## Exercise text
When severe weather is brewing and life-threatening hazards like heavy rain, hail or tornadoes are possible, advance warning and accurate predictions are of utmost importance. Colorado State University weather researchers have given storm forecasters a powerful new tool to improve confidence in their forecasts and potentially save lives.
Over the last several years, Russ Schumacher, professor in the Department of Atmospheric Science and Colorado State Climatologist, has led a team developing a sophisticated machine learning model for advancing skillful prediction of hazardous weather across the continental United States. First trained on historical records of excessive rainfall, the model is now smart enough to make accurate predictions of events like tornadoes and hail four to eight days in advance – the crucial sweet spot for forecasters to get information out to the public so they can prepare. The model is called CSU-MLP, or Colorado State University-Machine Learning Probabilities.
Led by research scientist Aaron Hill, who has worked on refining the model for the last two-plus years, the team recently published their medium-range (four to eight days) forecasting ability in the American Meteorological Society journal Weather and Forecasting.
Working with Storm Prediction Center forecasters
The researchers have now teamed with forecasters at the national Storm Prediction Center in Norman, Oklahoma, to test the model and refine it based on practical considerations from actual weather forecasters. The tool is not a stand-in for the invaluable skill of human forecasters, but rather provides an agnostic, confidence-boosting measure to help forecasters decide whether to issue public warnings about potential weather.
“Our statistical models can benefit operational forecasters as a guidance product, not as a replacement,” Hill said.
Israel Jirak, M.S. ’02, Ph.D. ’05, is science and operations officer at the Storm Prediction Center and co-author of the paper. He called the collaboration with the CSU team “a very successful research-to-operations project.”
“They have developed probabilistic machine learning-based severe weather guidance that is statistically reliable and skillful while also being practically useful for forecasters,” Jirak said. The forecasters in Oklahoma are using the CSU guidance product daily, particularly when they need to issue medium-range severe weather outlooks.

## Directions
**a)** Translate this sentence from the article on the CSU-MLP forecasting model into Spanish: "“Our statistical models can benefit operational forecasters as a guidance product, not as a replacement,” Hill said."
**b)** Name every person mentioned by name in the article on the CSU-MLP forecasting model.
**c)** Return the passage of the article on the CSU-MLP forecasting model between "Israel Jirak, M.S." and "severe weather outlooks.", inclusive.

## Provided records
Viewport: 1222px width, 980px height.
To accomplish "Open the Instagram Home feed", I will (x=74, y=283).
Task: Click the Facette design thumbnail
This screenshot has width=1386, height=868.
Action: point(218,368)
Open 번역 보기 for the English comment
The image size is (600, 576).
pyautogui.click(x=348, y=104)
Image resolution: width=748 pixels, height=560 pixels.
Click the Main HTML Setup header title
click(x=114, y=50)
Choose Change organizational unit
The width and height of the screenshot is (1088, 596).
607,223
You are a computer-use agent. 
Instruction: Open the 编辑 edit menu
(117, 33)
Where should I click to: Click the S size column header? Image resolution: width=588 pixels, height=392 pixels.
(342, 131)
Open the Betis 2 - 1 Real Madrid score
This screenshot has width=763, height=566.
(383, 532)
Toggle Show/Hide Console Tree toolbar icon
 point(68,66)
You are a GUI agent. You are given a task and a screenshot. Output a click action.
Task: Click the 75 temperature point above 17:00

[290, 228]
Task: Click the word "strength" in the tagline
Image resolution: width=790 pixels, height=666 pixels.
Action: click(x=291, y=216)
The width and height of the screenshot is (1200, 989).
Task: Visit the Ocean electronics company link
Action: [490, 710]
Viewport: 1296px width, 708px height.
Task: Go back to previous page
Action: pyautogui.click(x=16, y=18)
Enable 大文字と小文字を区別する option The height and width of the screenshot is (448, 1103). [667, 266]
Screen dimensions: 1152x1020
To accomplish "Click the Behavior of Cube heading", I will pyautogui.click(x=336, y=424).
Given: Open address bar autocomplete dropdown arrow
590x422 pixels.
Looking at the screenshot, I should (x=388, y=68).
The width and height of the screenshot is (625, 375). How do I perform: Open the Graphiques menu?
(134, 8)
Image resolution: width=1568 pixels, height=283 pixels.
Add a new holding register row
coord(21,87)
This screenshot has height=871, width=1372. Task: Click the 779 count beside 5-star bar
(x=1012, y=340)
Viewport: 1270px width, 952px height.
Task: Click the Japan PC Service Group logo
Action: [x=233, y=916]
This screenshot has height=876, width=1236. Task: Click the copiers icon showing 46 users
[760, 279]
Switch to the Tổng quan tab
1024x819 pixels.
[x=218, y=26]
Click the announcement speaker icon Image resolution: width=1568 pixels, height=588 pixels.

## Task-by-task outputs
**a)** “Nuestros modelos estadísticos pueden beneficiar a los pronosticadores operativos como un producto de orientación, no como un reemplazo”, dijo Hill.

**b)** Russ Schumacher, Aaron Hill, Israel Jirak

**c)**
Israel Jirak, M.S. ’02, Ph.D. ’05, is science and operations officer at the Storm Prediction Center and co-author of the paper. He called the collaboration with the CSU team “a very successful research-to-operations project.”
“They have developed probabilistic machine learning-based severe weather guidance that is statistically reliable and skillful while also being practically useful for forecasters,” Jirak said. The forecasters in Oklahoma are using the CSU guidance product daily, particularly when they need to issue medium-range severe weather outlooks.